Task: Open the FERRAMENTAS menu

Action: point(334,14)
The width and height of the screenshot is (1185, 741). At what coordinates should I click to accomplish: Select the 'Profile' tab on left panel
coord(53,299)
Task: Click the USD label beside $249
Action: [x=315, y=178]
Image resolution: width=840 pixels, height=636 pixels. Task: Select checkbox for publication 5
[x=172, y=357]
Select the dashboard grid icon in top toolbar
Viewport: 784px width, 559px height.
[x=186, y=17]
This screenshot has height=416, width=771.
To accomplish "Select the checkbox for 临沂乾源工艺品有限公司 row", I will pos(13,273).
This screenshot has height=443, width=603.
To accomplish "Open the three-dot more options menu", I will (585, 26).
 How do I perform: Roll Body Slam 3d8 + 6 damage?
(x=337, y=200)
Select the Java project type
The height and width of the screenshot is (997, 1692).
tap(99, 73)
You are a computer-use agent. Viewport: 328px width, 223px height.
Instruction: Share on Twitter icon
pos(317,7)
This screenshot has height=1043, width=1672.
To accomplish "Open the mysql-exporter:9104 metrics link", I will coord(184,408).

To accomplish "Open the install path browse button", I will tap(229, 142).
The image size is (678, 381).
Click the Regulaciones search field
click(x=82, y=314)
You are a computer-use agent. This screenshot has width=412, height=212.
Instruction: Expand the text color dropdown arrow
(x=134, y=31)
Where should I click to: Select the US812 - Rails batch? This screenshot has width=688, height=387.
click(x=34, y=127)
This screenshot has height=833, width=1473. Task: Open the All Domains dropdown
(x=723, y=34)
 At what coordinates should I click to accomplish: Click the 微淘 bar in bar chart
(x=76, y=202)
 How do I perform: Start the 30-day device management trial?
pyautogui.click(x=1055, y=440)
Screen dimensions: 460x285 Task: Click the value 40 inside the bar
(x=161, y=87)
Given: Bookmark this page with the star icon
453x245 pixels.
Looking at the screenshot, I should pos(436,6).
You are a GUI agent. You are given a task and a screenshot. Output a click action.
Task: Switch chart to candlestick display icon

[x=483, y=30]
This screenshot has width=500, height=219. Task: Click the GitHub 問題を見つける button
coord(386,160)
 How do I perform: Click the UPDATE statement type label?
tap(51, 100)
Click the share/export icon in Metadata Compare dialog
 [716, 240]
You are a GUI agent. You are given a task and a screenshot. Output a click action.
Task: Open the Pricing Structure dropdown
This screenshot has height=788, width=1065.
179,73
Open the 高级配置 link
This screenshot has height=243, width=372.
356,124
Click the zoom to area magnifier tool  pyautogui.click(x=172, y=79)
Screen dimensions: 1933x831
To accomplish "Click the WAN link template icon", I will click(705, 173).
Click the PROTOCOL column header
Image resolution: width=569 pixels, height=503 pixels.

**Objective:**
Set out the part of the listing from the line containing "This screenshot has height=1043, width=1672." through the end of the listing as a Markdown table, with the columns No. and Text. Give each non-blank line its own numbered row and omit the blank lines.

**The result:**
| No. | Text |
|---|---|
| 1 | This screenshot has height=1043, width=1672. |
| 2 | To accomplish "Open the mysql-exporter:9104 metrics link", I will coord(184,408). |
| 3 | To accomplish "Open the install path browse button", I will tap(229, 142). |
| 4 | The image size is (678, 381). |
| 5 | Click the Regulaciones search field |
| 6 | click(x=82, y=314) |
| 7 | You are a computer-use agent. This screenshot has width=412, height=212. |
| 8 | Instruction: Expand the text color dropdown arrow |
| 9 | (x=134, y=31) |
| 10 | Where should I click to: Select the US812 - Rails batch? This screenshot has width=688, height=387. |
| 11 | click(x=34, y=127) |
| 12 | This screenshot has height=833, width=1473. Task: Open the All Domains dropdown |
| 13 | (x=723, y=34) |
| 14 |  At what coordinates should I click to accomplish: Click the 微淘 bar in bar chart |
| 15 | (x=76, y=202) |
| 16 |  How do I perform: Start the 30-day device management trial? |
| 17 | pyautogui.click(x=1055, y=440) |
| 18 | Screen dimensions: 460x285 Task: Click the value 40 inside the bar |
| 19 | (x=161, y=87) |
| 20 | Given: Bookmark this page with the star icon |
| 21 | 453x245 pixels. |
| 22 | Looking at the screenshot, I should pos(436,6). |
| 23 | You are a GUI agent. You are given a task and a screenshot. Output a click action. |
| 24 | Task: Switch chart to candlestick display icon |
| 25 | [x=483, y=30] |
| 26 | This screenshot has width=500, height=219. Task: Click the GitHub 問題を見つける button |
| 27 | coord(386,160) |
| 28 |  How do I perform: Click the UPDATE statement type label? |
| 29 | tap(51, 100) |
| 30 | Click the share/export icon in Metadata Compare dialog |
| 31 |  [716, 240] |
| 32 | You are a GUI agent. You are given a task and a screenshot. Output a click action. |
| 33 | Task: Open the Pricing Structure dropdown |
| 34 | This screenshot has height=788, width=1065. |
| 35 | 179,73 |
| 36 | Open the 高级配置 link |
| 37 | This screenshot has height=243, width=372. |
| 38 | 356,124 |
| 39 | Click the zoom to area magnifier tool  pyautogui.click(x=172, y=79) |
| 40 | Screen dimensions: 1933x831 |
| 41 | To accomplish "Click the WAN link template icon", I will click(705, 173). |
| 42 | Click the PROTOCOL column header |
| 43 | Image resolution: width=569 pixels, height=503 pixels. |